[WRITTEN EXERCISE] Please render the material below as a Markdown table with the columns "Row" and "Material line," one numbered row per line, leaving out blank lines.

[ENTRIES PROVIDED]
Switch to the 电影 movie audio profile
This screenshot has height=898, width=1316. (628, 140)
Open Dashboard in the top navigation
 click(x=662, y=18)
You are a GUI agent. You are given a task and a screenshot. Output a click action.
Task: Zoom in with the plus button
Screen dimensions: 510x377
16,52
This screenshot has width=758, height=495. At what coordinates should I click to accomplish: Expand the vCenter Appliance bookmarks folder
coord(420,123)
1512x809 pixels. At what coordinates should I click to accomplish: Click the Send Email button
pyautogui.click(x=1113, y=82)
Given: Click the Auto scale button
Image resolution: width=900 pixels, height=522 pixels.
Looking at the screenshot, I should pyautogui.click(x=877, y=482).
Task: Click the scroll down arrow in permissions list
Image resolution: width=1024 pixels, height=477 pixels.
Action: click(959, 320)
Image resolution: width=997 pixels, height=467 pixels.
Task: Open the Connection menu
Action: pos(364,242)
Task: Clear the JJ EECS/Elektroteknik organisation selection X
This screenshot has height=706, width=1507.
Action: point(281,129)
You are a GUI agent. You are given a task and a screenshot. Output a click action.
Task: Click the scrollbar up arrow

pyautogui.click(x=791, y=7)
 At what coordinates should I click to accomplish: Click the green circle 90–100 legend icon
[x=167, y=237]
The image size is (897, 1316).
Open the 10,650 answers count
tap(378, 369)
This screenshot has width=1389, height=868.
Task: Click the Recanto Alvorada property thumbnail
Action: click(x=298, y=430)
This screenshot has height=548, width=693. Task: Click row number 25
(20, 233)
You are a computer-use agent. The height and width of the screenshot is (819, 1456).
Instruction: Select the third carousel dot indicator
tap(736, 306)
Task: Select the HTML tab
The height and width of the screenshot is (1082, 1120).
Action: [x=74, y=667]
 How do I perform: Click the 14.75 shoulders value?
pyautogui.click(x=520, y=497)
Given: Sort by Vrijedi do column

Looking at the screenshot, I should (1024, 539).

[OUTPUT FOR THIS EXERCISE]
| Row | Material line |
|---|---|
| 1 | Switch to the 电影 movie audio profile |
| 2 | This screenshot has height=898, width=1316. (628, 140) |
| 3 | Open Dashboard in the top navigation |
| 4 |  click(x=662, y=18) |
| 5 | You are a GUI agent. You are given a task and a screenshot. Output a click action. |
| 6 | Task: Zoom in with the plus button |
| 7 | Screen dimensions: 510x377 |
| 8 | 16,52 |
| 9 | This screenshot has width=758, height=495. At what coordinates should I click to accomplish: Expand the vCenter Appliance bookmarks folder |
| 10 | coord(420,123) |
| 11 | 1512x809 pixels. At what coordinates should I click to accomplish: Click the Send Email button |
| 12 | pyautogui.click(x=1113, y=82) |
| 13 | Given: Click the Auto scale button |
| 14 | Image resolution: width=900 pixels, height=522 pixels. |
| 15 | Looking at the screenshot, I should pyautogui.click(x=877, y=482). |
| 16 | Task: Click the scroll down arrow in permissions list |
| 17 | Image resolution: width=1024 pixels, height=477 pixels. |
| 18 | Action: click(959, 320) |
| 19 | Image resolution: width=997 pixels, height=467 pixels. |
| 20 | Task: Open the Connection menu |
| 21 | Action: pos(364,242) |
| 22 | Task: Clear the JJ EECS/Elektroteknik organisation selection X |
| 23 | This screenshot has height=706, width=1507. |
| 24 | Action: point(281,129) |
| 25 | You are a GUI agent. You are given a task and a screenshot. Output a click action. |
| 26 | Task: Click the scrollbar up arrow |
| 27 | pyautogui.click(x=791, y=7) |
| 28 |  At what coordinates should I click to accomplish: Click the green circle 90–100 legend icon |
| 29 | [x=167, y=237] |
| 30 | The image size is (897, 1316). |
| 31 | Open the 10,650 answers count |
| 32 | tap(378, 369) |
| 33 | This screenshot has width=1389, height=868. |
| 34 | Task: Click the Recanto Alvorada property thumbnail |
| 35 | Action: click(x=298, y=430) |
| 36 | This screenshot has height=548, width=693. Task: Click row number 25 |
| 37 | (20, 233) |
| 38 | You are a computer-use agent. The height and width of the screenshot is (819, 1456). |
| 39 | Instruction: Select the third carousel dot indicator |
| 40 | tap(736, 306) |
| 41 | Task: Select the HTML tab |
| 42 | The height and width of the screenshot is (1082, 1120). |
| 43 | Action: [x=74, y=667] |
| 44 |  How do I perform: Click the 14.75 shoulders value? |
| 45 | pyautogui.click(x=520, y=497) |
| 46 | Given: Sort by Vrijedi do column |
| 47 | Looking at the screenshot, I should (1024, 539). |